**TEXT SHOWN**
Sex, Pregnancy, & STDs

What is Consent?

What is sexual consent?

Consent is agreeing to participate in something; for example, sexual consent is agreeing to engage in sexual acts with someone. It’s pretty much like saying “yes” to someone who’s asking if you want to do something sexual with him or her. It is really important to talk with your partner about what you’re comfortable doing, and you should talk about it beforehand.

What is and is not consent?

  • You can’t assume that someone wants to have any kind of sex; for you to know, the other person has to tell you. You can’t assume that someone wants to have sex because of how they’re dressed or what they’re doing
  • Consent has to be spoken; statements like “Yea, I want to do ___ with you.” are great because they clearly state that the person wants to do a specific thing. If a person doesn’t say anything or seems unsure, they have not consented to sex.
  • You can’t be pressured into giving consent.
  • Someone who has been drinking or doing drugs can’t give consent; also, if someone appears to be asleep, he or she can’t consent.

**GIVEN INSTRUCTION A**
Reproduce the sexual consent text word for word, in full.

**ENTRIES PROVIDED**
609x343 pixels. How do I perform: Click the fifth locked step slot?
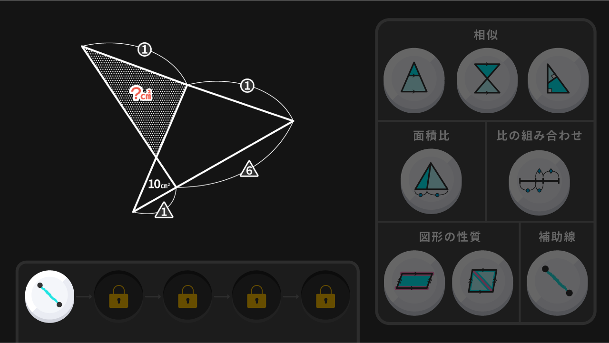tap(325, 296)
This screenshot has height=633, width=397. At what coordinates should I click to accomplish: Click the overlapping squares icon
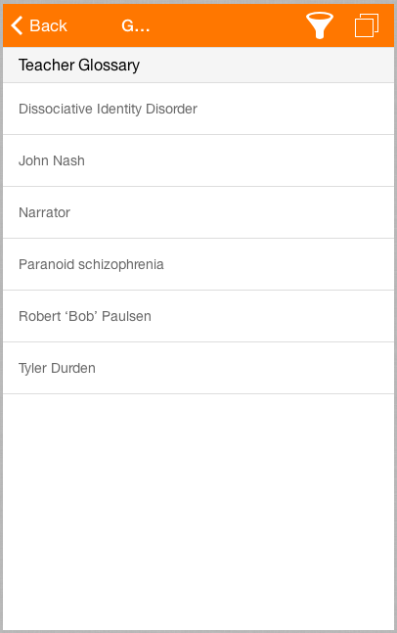367,25
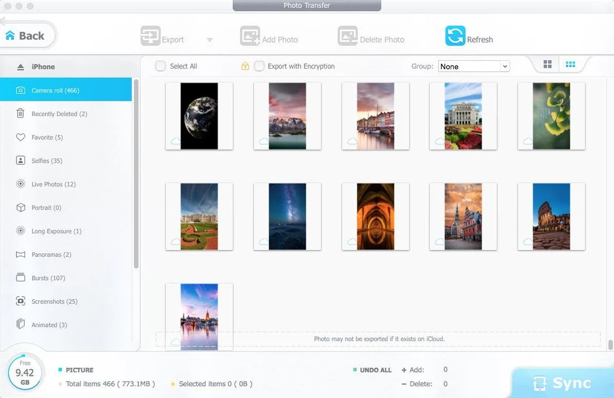Go Back to the home screen
The width and height of the screenshot is (614, 398).
(26, 36)
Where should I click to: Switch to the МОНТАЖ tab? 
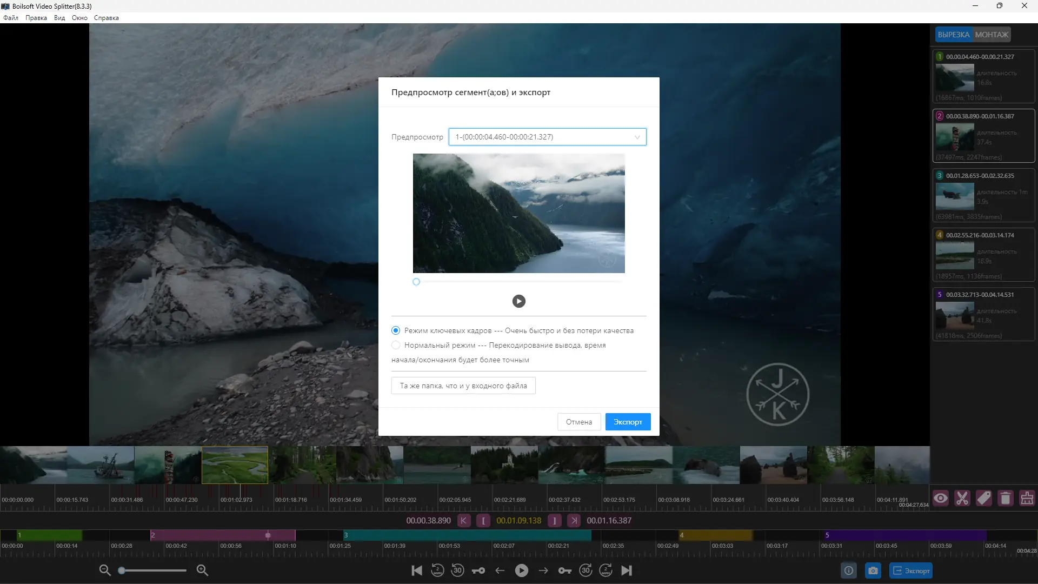coord(992,35)
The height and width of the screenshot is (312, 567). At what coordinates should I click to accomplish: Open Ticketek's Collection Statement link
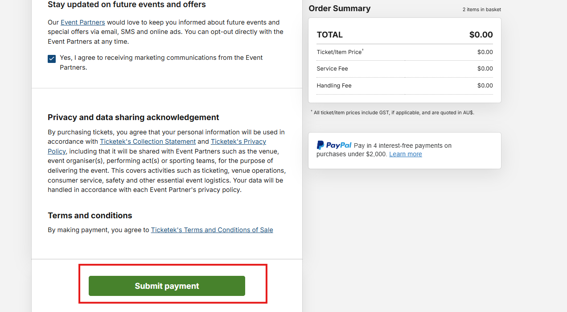coord(148,141)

**GIVEN INSTRUCTION B**
Arrange the records as a two-column CSV with the headers request and answer. Use one row per request, put each value in a single quoted field, and turn line breaks into spaces. Include only the records from the line containing "Where should I" down to the end of the records, both ends included. Leave out the pictures.

**RESULT A**
Sex, Pregnancy, & STDs

What is Consent?

What is sexual consent?

Consent is agreeing to participate in something; for example, sexual consent is agreeing to engage in sexual acts with someone. It’s pretty much like saying “yes” to someone who’s asking if you want to do something sexual with him or her. It is really important to talk with your partner about what you’re comfortable doing, and you should talk about it beforehand.

What is and is not consent?

  • You can’t assume that someone wants to have any kind of sex; for you to know, the other person has to tell you. You can’t assume that someone wants to have sex because of how they’re dressed or what they’re doing
  • Consent has to be spoken; statements like “Yea, I want to do ___ with you.” are great because they clearly state that the person wants to do a specific thing. If a person doesn’t say anything or seems unsure, they have not consented to sex.
  • You can’t be pressured into giving consent.
  • Someone who has been drinking or doing drugs can’t give consent; also, if someone appears to be asleep, he or she can’t consent.

**RESULT B**
request,answer
"Where should I click to: Switch to the МОНТАЖ tab?","coord(992,35)"
"The height and width of the screenshot is (312, 567). At what coordinates should I click to accomplish: Open Ticketek's Collection Statement link","coord(148,141)"